**SOURCE TEXT**
────────────────────
From one of America’s most-respected journalists and
modern historians comes the first full-length biography of Jimmy Carter,
the thirty-ninth president of the United States and Nobel Prize–winning
humanitarian.
Jonathan Alter tells
the epic story of an enigmatic man of faith and his improbable journey
from barefoot boy to global icon. Alter paints an intimate and
surprising portrait of the only president since Thomas Jefferson who can
fairly be called a Renaissance Man, a complex figure—ridiculed and
later revered—with a piercing intelligence, prickly intensity, and
biting wit beneath the patented smile. Here is a moral exemplar for our
times, a flawed but underrated president of decency and vision who was
committed to telling the truth to the American people.
Growing
up in one of the meanest counties in the Jim Crow South, Carter is the
only American president who essentially lived in three centuries: his
early life on the farm in the 1920s without electricity or running water
might as well have been in the nineteenth; his presidency put him at
the center of major events in the twentieth; and his efforts on conflict
resolution and global health set him on the cutting edge of the
challenges of the twenty-first.
Drawing on fresh archival
material and five years of extensive access to Carter and his entire
family, Alter traces how he evolved from a timid, bookish child—raised
mostly by a black woman farmhand—into an ambitious naval nuclear
engineer writing passionate, never-before-published love letters from
sea to his wife and full partner, Rosalynn; a peanut farmer and civic
leader whose guilt over staying silent during the civil rights movement
and not confronting the white terrorism around him helped power his
quest for racial justice at home and abroad; an obscure, born-again
governor whose brilliant 1976 campaign demolished the racist wing of the
Democratic Party and took him from zero percent to the presidency; a
stubborn outsider who failed politically amid the bad economy of the
1970s and the seizure of American hostages in Iran but succeeded in
engineering peace between Israel and Egypt, amassing a historic
environmental record, moving the government from tokenism to diversity,
setting a new global standard for human rights, and normalizing
relations with China among other unheralded and far-sighted
achievements. After leaving office, Carter eradicated diseases, built
houses for the poor, and taught Sunday school into his mid-nineties.
This
engrossing, monumental biography will change our understanding of
perhaps the most misunderstood president in American history.
────────────────────
**RECORD EXCERPTS**
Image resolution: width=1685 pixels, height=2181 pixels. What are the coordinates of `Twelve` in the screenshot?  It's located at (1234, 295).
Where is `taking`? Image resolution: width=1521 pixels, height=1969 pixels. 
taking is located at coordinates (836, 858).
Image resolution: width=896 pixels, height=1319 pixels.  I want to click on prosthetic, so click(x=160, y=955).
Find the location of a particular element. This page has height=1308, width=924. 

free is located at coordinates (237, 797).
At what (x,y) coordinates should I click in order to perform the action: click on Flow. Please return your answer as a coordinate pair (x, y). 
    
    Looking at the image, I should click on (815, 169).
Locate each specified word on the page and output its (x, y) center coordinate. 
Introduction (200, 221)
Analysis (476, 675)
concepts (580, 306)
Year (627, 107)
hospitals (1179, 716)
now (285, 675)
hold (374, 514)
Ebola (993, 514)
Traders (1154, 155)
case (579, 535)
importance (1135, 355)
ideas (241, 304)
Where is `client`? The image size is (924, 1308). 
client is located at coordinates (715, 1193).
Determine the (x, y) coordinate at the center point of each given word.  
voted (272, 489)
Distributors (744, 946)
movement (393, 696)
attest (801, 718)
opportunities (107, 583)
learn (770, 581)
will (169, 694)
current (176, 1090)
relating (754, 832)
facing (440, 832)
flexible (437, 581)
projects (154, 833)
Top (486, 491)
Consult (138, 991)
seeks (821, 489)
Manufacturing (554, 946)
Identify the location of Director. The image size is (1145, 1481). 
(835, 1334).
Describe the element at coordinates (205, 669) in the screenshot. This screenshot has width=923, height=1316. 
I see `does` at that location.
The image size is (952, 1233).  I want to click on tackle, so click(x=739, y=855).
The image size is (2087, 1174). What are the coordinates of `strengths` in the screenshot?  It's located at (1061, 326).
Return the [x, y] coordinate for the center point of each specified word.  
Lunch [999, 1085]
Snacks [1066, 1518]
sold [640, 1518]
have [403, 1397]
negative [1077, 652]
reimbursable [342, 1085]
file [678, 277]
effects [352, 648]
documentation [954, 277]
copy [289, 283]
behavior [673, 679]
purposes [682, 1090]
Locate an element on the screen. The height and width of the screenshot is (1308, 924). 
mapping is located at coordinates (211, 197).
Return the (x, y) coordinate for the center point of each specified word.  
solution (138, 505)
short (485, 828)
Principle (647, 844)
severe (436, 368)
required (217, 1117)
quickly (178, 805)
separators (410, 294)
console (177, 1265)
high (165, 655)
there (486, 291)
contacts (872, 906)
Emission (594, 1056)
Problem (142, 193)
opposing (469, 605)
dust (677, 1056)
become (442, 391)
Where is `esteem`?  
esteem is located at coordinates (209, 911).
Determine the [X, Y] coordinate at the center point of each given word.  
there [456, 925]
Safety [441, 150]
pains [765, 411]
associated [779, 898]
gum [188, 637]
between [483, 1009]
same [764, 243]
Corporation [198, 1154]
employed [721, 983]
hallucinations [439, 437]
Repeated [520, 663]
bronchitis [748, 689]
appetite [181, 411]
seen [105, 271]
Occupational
────────────────────
**QUESTIONS ON THE MATERIAL**
a – From the book description, extract everything from "From one of" down to "the American people.".
b – According to the book description, why is Carter said to have essentially lived in three centuries?
You can disregard the items entirely.

**SOLUTIONS TO THE PROBLEMS**
a –
From one of America’s most-respected journalists and
modern historians comes the first full-length biography of Jimmy Carter,
the thirty-ninth president of the United States and Nobel Prize–winning
humanitarian.
Jonathan Alter tells
the epic story of an enigmatic man of faith and his improbable journey
from barefoot boy to global icon. Alter paints an intimate and
surprising portrait of the only president since Thomas Jefferson who can
fairly be called a Renaissance Man, a complex figure—ridiculed and
later revered—with a piercing intelligence, prickly intensity, and
biting wit beneath the patented smile. Here is a moral exemplar for our
times, a flawed but underrated president of decency and vision who was
committed to telling the truth to the American people.

b – His 1920s childhood on a farm without electricity or running water was practically nineteenth-century. His presidency put him at the center of major twentieth-century events. His work on conflict resolution and global health placed him on the cutting edge of the challenges of the twenty-first century.